Most people will confidently say they “live by their values.” It sounds admirable and, on the surface, it feels true. But when you dig even a little deeper, a pattern emerges: what people usually mean is not that they actively live their values, but that they don’t break them. There’s a world of difference between the two. One is a deliberate expression of who you want to be; the other is simply avoiding being the type of person you don’t want to be.
This distinction matters because it exposes a quiet misconception at the heart of how many of us think about morality and personal growth. We often assume that “not doing the wrong thing” automatically places us in the realm of doing the right thing. In reality, it places us in psychological neutral.
Two Continuums, Not One
A helpful way to think about this is to treat values and their opposites as two distinct continuums rather than two ends of the same line. Kindness exists on its own continuum. So does unkindness. Sitting in the middle—“not being unkind”—is not the same as being kind. The first is passive: there is no violation.
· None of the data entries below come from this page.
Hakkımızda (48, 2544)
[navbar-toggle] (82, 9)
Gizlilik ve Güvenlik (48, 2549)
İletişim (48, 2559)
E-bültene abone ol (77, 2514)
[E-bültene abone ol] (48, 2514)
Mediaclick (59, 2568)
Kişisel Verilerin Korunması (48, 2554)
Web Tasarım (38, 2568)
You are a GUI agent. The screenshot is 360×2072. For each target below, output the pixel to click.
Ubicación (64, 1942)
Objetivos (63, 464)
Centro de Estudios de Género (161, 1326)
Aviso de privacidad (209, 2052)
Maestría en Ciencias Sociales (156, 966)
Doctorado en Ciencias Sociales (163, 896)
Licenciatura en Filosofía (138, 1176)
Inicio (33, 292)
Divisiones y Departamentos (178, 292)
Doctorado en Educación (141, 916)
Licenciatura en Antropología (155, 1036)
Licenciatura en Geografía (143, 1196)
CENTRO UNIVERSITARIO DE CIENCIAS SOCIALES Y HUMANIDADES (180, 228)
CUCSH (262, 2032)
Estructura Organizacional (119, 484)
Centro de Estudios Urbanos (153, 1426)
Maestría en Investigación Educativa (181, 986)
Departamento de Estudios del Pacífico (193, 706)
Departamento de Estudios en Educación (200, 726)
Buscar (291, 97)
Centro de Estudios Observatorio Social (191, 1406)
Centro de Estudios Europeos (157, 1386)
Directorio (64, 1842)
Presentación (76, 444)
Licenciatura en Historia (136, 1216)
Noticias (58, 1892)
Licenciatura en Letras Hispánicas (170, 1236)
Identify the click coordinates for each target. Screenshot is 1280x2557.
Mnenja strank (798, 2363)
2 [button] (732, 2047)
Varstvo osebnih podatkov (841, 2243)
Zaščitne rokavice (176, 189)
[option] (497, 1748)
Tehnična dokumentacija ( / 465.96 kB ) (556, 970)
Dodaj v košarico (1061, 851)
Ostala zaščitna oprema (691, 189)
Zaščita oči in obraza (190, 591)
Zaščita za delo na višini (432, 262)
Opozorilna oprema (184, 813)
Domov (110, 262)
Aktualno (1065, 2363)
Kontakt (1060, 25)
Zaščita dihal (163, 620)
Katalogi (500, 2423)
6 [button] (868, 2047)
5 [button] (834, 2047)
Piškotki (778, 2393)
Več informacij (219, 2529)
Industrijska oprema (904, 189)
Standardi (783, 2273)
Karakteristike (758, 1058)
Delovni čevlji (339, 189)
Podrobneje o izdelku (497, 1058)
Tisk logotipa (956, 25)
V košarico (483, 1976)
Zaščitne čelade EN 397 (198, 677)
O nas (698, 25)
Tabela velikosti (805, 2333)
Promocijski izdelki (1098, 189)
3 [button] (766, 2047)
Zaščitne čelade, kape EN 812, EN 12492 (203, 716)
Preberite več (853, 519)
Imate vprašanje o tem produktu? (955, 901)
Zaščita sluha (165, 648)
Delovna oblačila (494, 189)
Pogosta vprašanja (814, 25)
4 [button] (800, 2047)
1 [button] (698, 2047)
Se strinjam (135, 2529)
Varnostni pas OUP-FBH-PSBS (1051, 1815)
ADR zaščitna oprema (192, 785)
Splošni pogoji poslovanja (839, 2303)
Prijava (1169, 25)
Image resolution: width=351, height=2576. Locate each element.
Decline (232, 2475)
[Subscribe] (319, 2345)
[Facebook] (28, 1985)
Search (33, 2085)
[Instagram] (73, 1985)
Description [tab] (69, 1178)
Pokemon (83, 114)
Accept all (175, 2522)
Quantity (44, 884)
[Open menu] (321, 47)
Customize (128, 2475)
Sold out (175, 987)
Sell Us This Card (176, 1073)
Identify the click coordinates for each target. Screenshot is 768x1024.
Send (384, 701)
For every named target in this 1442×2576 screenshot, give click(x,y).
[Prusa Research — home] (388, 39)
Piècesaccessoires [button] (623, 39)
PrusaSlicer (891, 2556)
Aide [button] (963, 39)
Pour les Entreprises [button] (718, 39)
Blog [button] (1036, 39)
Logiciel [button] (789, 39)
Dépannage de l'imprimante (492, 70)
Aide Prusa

The second is active: something of value is being enacted.
This simple shift in perspective dissolves the illusion that avoiding bad behaviour is equivalent to living a virtuous life. You can go years without lying and still never genuinely practice honesty. You can avoid cruelty without ever being meaningfully kind. And this is where most people unknowingly sit.
The Three Modes of Living Your Values
Once you separate active values from their opposites, you begin to see three distinct ways people relate to their values:
The Positive Enactor – someone who actively expresses their values in daily life.
They don’t just believe in honesty; they take actions that demonstrate it.The Negative Enactor – someone who consistently acts out their non-values.
This is the person people instinctively contrast themselves against when saying, “I’m a good person.”The Passive Non-Violator – the most common category by far.
These are individuals who avoid violating their values but don’t actively express them.
Most people who say they “live by their values” are actually describing this third mode. They’ve set the bar at “not doing harm,” not at “creating good.”
The Self-Assessment Trap
This misunderstanding shows up clearly when people are asked whether they live according to their values. The internal comparison rarely goes upward—toward the Positive Enactor. It goes downward—toward the Negative Enactor.
“Do I live my values?”
“Well, I’m not dishonest or cruel… so yes.”
It’s an effortless mental shortcut, but it misses the entire point. Aligning with your values isn’t about not doing the wrong thing; it’s about deliberately doing the right thing. It’s not passive compliance—it’s active embodiment.
A Simple Thought Experiment
If you want to test this for yourself (or use it with others), try asking four questions in sequence:
What do you think your values are?
Can you name a few and write them down?
Do you believe you live your life according to these values?
Do you actively express these values—or do you mostly avoid violating their opposites?
That last question is the one that exposes the gap. People suddenly see the difference between the value they like the idea of and the value they actually enact.
“I’m honest” often becomes “I don’t lie.”
“I’m kind” often becomes “I’m not unkind.”
“I’m courageous” becomes “I avoid cowardice when possible.”
These are not the same thing.
Why This Matters for Intentional Living
If your values sit in a vault—admired, discussed, occasionally polished—but rarely used as day-to-day behavioural drivers, then they aren’t functioning as values. They’re closer to personal branding. Values are only real when they show up in what you do.
This is central to the work of intentional living and to the Sprint Living philosophy: bringing deliberate action to how you want to live, not just cataloguing the things you believe about yourself. We are, after all, what we repeatedly give our attention to. Living well, just like mastering a craft, is a skill built through practice, feedback, and refinement—an idea core to Sprint Living’s broader mission of helping people develop a more intentional life.
Values aren’t meant to sit untouched in a drawer. They are meant to guide decisions, shape habits, and influence the feel of your day. When they remain abstract, we tend to drift back into passive non-violation. When they become operational, they shift from principles we admire into behaviours we embody.
The Real Question
So the real inquiry isn’t:
“Do you live by your values?”
It’s:
“Where do you sit on the spectrum: Positive Enactor, Passive Non-Violator, or Negative Enactor?”
Because once you see the difference, the path forward becomes obvious: identify the values that matter, learn to express them in real behaviour, and review the impact over time—the same disciplined, iterative approach used across intentional wellbeing work. Sprint Living builds exactly this kind of structure: a pathway for turning values from abstract statements into lived practice.